-- Start of Given data --

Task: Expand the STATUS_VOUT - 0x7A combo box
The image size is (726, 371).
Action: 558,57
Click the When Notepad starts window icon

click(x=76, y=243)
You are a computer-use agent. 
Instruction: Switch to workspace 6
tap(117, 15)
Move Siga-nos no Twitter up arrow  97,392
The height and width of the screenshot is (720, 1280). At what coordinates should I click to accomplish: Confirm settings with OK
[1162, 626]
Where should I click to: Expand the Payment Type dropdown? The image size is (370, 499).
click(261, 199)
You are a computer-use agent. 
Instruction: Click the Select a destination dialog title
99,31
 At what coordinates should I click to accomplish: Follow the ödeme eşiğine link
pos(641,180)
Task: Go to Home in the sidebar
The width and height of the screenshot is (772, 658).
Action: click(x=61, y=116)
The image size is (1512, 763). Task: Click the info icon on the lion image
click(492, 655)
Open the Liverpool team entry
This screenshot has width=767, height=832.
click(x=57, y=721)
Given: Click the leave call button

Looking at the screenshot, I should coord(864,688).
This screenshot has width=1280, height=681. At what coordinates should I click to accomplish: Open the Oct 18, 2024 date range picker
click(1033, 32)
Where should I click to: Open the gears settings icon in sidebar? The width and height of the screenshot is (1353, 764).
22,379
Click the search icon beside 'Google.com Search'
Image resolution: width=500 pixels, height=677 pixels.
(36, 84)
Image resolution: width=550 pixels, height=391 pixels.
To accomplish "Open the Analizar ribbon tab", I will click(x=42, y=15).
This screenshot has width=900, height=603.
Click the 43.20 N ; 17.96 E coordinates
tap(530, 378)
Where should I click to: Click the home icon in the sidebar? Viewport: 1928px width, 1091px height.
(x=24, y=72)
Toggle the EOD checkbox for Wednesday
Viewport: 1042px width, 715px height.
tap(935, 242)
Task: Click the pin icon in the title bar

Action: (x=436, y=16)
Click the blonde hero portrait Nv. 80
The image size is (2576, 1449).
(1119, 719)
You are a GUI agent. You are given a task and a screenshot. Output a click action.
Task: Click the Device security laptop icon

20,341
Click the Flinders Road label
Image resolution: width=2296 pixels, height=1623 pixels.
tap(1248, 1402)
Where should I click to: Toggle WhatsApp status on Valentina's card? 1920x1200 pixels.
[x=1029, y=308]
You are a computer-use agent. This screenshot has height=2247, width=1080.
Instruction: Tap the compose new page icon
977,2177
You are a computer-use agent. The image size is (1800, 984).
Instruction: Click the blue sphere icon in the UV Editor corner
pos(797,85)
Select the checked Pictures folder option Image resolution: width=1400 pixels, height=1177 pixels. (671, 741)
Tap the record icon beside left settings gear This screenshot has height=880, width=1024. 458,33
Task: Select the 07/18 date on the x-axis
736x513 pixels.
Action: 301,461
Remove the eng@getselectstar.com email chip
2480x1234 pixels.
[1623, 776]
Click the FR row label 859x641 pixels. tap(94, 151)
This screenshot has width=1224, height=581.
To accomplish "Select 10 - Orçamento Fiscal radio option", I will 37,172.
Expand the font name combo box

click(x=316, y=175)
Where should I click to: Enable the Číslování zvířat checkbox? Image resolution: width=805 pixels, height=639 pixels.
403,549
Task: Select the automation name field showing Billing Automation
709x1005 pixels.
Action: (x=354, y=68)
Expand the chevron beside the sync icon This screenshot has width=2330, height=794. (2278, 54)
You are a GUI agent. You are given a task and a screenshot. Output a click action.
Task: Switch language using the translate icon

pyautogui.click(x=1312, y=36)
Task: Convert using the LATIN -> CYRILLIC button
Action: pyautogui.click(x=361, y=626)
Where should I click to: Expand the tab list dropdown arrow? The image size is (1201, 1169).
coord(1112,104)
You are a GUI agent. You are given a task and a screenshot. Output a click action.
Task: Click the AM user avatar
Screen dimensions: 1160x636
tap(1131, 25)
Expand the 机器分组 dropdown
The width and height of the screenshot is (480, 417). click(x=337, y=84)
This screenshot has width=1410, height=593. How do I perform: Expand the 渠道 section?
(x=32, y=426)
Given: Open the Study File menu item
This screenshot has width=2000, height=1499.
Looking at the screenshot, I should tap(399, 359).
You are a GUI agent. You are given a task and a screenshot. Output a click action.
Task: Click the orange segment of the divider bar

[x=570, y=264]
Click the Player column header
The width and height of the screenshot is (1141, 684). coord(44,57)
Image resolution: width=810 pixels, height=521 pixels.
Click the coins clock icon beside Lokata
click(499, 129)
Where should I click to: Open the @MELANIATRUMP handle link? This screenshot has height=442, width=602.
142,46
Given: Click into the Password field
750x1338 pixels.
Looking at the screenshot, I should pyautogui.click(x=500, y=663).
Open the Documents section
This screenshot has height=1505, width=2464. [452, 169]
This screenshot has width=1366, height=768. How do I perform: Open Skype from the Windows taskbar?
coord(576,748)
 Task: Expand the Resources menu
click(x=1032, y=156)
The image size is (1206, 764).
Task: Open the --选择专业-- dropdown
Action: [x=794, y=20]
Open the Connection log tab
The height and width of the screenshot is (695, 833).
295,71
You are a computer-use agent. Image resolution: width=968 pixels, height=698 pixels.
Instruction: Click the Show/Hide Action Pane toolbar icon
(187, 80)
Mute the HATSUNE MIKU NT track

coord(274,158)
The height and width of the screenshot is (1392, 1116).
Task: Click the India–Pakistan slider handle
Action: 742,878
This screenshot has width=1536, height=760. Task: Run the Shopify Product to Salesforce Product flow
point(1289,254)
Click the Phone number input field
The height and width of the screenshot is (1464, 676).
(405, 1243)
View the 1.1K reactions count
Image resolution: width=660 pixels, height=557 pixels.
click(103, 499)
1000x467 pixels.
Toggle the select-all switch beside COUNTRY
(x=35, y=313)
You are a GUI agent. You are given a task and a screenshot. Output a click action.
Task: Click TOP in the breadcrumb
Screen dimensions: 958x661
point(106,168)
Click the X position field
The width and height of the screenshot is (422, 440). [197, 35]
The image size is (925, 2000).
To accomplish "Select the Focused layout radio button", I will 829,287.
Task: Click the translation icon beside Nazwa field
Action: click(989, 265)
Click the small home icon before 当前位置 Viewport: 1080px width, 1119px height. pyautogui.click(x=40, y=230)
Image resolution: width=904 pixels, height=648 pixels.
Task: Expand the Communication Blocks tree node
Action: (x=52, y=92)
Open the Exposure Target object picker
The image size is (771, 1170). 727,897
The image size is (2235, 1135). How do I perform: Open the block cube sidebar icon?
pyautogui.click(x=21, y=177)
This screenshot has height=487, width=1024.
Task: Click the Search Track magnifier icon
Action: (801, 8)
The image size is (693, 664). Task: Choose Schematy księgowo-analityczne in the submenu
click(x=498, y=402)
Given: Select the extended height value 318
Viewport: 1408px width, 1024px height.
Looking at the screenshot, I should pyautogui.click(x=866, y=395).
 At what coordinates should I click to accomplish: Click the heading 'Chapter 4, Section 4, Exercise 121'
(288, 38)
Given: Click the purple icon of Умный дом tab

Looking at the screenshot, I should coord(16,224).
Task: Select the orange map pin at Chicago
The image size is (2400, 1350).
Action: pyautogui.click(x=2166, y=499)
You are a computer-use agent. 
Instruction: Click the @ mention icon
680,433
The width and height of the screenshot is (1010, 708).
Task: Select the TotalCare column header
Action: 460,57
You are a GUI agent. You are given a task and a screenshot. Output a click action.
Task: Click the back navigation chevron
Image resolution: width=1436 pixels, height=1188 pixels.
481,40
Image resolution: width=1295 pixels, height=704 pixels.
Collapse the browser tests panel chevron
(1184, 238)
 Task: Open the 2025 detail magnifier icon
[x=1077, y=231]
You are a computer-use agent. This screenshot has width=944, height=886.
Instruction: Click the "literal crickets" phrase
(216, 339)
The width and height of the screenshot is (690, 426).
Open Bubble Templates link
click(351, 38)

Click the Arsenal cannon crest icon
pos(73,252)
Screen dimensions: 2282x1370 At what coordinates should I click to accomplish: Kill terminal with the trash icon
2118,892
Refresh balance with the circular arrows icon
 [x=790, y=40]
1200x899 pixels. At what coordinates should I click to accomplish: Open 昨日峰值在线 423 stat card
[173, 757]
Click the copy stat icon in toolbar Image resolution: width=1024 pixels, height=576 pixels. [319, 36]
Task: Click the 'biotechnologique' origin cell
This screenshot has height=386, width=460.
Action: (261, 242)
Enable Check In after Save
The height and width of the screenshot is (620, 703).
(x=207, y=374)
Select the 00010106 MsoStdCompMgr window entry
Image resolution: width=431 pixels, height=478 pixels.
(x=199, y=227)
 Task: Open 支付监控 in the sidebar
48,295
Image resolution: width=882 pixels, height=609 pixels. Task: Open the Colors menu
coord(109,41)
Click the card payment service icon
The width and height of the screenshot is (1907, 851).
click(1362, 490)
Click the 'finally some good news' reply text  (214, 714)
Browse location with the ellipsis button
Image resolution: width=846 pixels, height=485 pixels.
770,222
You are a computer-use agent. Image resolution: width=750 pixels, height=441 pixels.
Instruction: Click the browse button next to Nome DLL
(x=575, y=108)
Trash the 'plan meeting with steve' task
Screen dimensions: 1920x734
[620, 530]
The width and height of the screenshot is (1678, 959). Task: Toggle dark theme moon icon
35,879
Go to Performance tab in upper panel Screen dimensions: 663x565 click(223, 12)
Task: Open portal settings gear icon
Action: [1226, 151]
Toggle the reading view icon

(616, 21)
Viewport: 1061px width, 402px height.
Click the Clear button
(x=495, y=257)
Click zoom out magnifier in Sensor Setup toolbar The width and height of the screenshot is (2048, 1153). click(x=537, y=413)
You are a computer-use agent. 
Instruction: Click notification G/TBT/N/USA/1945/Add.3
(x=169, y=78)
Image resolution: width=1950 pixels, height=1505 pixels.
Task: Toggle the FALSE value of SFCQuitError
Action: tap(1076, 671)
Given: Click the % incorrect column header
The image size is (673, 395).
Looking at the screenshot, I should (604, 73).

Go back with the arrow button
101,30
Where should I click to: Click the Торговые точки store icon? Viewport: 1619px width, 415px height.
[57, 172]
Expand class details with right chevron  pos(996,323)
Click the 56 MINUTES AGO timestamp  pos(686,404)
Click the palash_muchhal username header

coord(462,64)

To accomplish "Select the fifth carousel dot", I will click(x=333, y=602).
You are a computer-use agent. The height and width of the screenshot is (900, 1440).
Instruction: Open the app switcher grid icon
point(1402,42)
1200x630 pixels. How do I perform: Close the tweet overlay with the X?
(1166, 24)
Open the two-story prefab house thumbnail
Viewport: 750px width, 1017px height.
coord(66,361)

-- End of Given data --

■ Prompt
Collect every row above that contains the string "picker", and copy each one out in full.

■ The solution
This screenshot has width=1280, height=681. At what coordinates should I click to accomplish: Open the Oct 18, 2024 date range picker
Open the Exposure Target object picker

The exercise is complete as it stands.